EV on a mountain road?

No experience with EV, but for hybrid;

I gain and lose ~4000' at least five times per week and get 43 mpg in cold weather. Purely from empirical observations, the battery can only capture about 1000' of potential energy change (mg*deltaH) which is a damned shame, but it certainly doesn't prevent the car from getting good gas mileage. This does have me wondering how I can add more battery however...

If an EV does have enough battery to recover all the energy from the highest altitude change, I don't see why EV wouldn't work just as well.

 

A Prius requires about 0.15 kilowatt hours to drive on level smooth roads at 60 mph, or so I have read. For raising the car uphill, and neglecting any inefficiencies, we can use the following formula:

Potential energy (Joules) = kg * 9.8 m/sec^2 * distance climbed (meters)

A typical highway hill grade might be 6%, or 78 meters per mile. Prius may weigh 2890 lb. or 1314 kg

Potential energy = 1314 * 9.8 * 78 = 1004422 Joules

Divide by 3600 (seconds/hour) to obtain 279 watt hours, or 0.279 kilowatt hours.

Thus a Prius climbing a 6% grade requires about 3 times the energy as driving on level highway, assuming no mistakes in my math, and again neglecting inefficiencies in obtaining the climbing energy from gasoline. Data collected on the road could quantify those inefficiencies.

This can readily be recalcuated for other vehicle weights or heights climbed.

 

Hi Nomadic1,

Motor Torque is proportional to Motor Current. So, an uncoupled free spining motor will only require a very small current to maintain the speed that the applied voltage causes. Put a load on the motor, and the current required will go up to maintain speed.

A 175 A motor is rated to not burn out with 175 A. Find the torque constant in the motor spec, and multiply by the maximum current the batteries can supply, and you will get the maximum torque the motor will deliver with those batteries.

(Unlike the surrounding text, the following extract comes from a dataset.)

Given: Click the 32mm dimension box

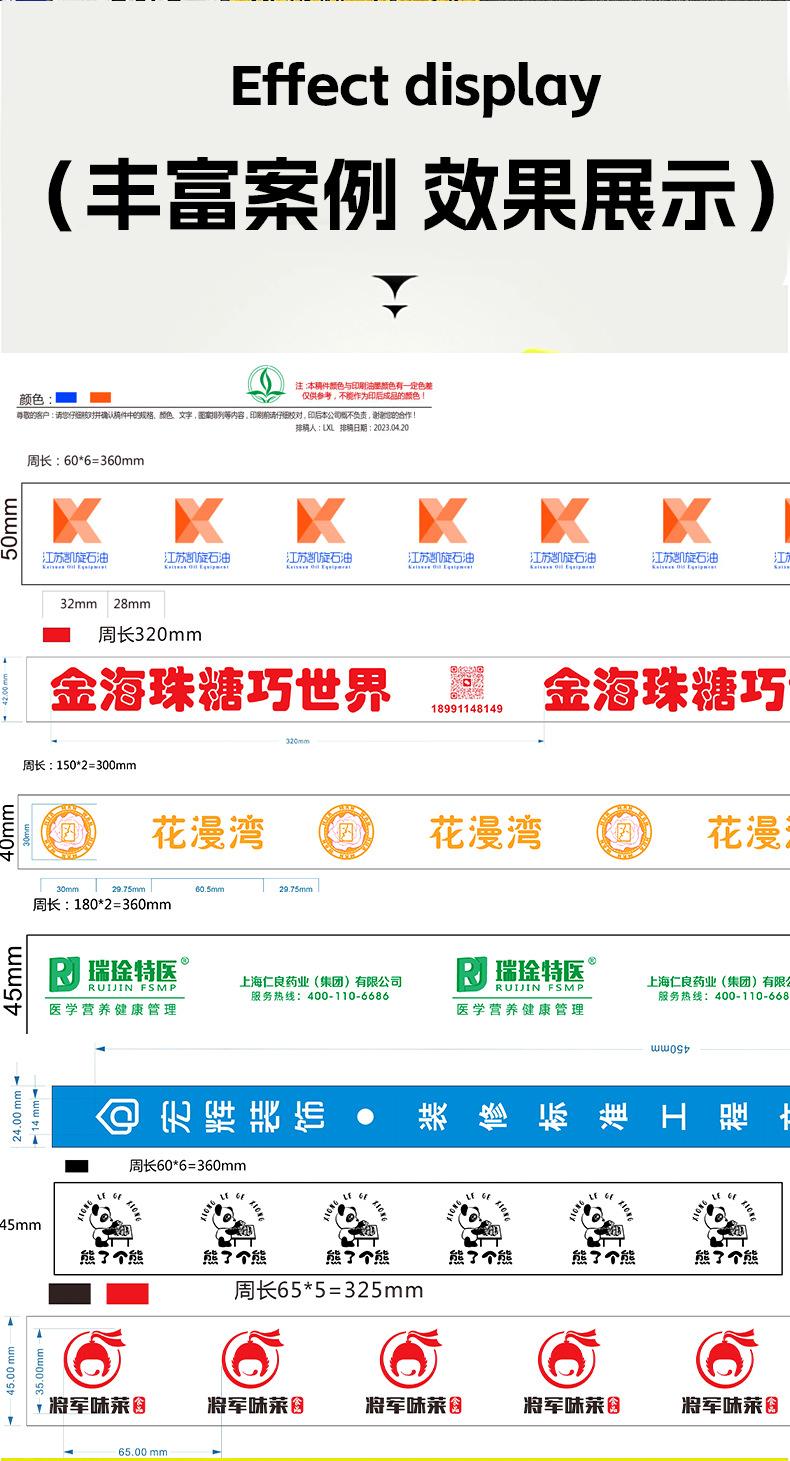Looking at the screenshot, I should [x=79, y=604].
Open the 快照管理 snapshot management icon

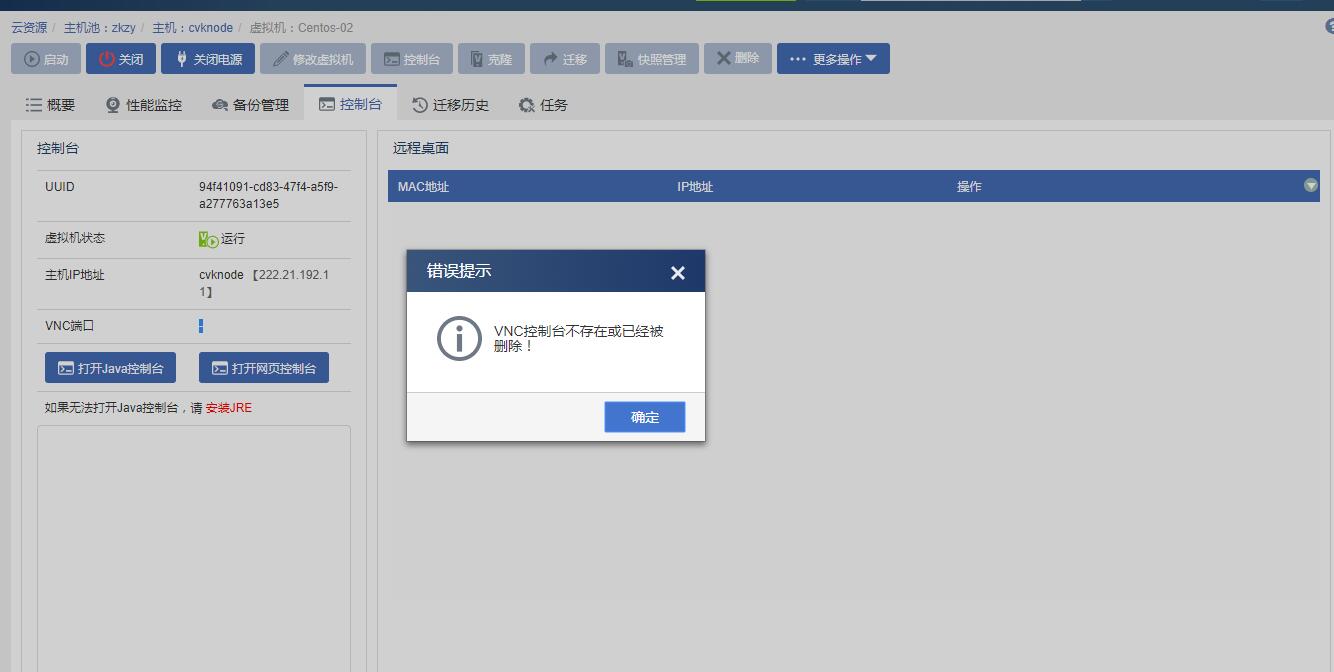pyautogui.click(x=623, y=58)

My recomendation would be to stay away from a wound-rotor motor for mountain climbing service. Like all DC motors the wound rotor motors have high low-end torque, but due to the suspended nature of the rotor, they tend to burn-out the windings in low-rpm high torque continuous service. At low vehicle speeds, the available ram cooling is small too. Additinionally, mechnical comutation is not ideal for low-rpm high torque (current) continuous service. A wound rotor DC motor usually uses a mechanical comutator. Although, I did see recently a motor company offering an electronically comutated, wound rotor motor. It had slip rings to get the field into the wound-rotor assembly, but then it has electronics on-board the rotor to comutate the windings.

I would recommend a motor with a stator winding. Windings on the stator can be more readily cooled in continuous duty high-torque application. My preference is for the socalled Brushless DC or Hybrid motors. Brushless DC motors have a permanent magnet rotor, which the stator windings act on. The Hybrid motors are a combination of the Brushless DC and the common Induction Motor (like is used in your furnace blower). They are called hybrid motors because the magnetic field is partially due to magnets imbedded in the rotor, and induction of currents that flow in the rotor due the applied fields from the stator windings. This is what is in the Prius. These motors have are economical, as the expensive magnets are smaller, although they do not have the super-massive low-end torque. Which is probably a good thing in automotive retro-fit application, as the drive train is designed for an engine, which has lower torque for the horse power. This type of motor is probably why the Prius HSD (gen II) has that 15 to 45 mph torque punch, and is a little slow up to 5 or 10 mph.


A variable frequency 3-phase drive and an induction motor might be a cheaper alternative to the hybrid or brushless-DC motor. As these motor drives might be found surplus. The state-of-the-art in induction motors is the Cast-Copper-Rotor induction motor, which Siemens just started to supply to the market. In typical induction motors, the induction bars are diecast aluminum alloy, that runs through the iron core of the rotor. This the socalled "birdcage" construction. Only recently has the ability to cast the birdcage bars out of copper been achieved, and even more recently offered for sale.

 

edit-vehicle sold

 

Maybe darell can weigh in. I can't speek with any authority. Even so, fFrom reading posts of the Rav4-ev list, several of the folks pull hills and it doesn't seem to be as tragic as you're making out.

 

I know nothing about conversions. But AC Propulsion drove its li-ion tzero from L.A. to Las Vegas on a single charge. I believe that involved going through mountains. The tzero is a tiny little sports car, so it weighs less than a conventional conversion car would, but still it suggests that the drastic drop in range you are talking about is exaggerated.

You would use more electricity on the uphills, but if you have regenerative braking, you'd re-capture a good deal of that on the downhills.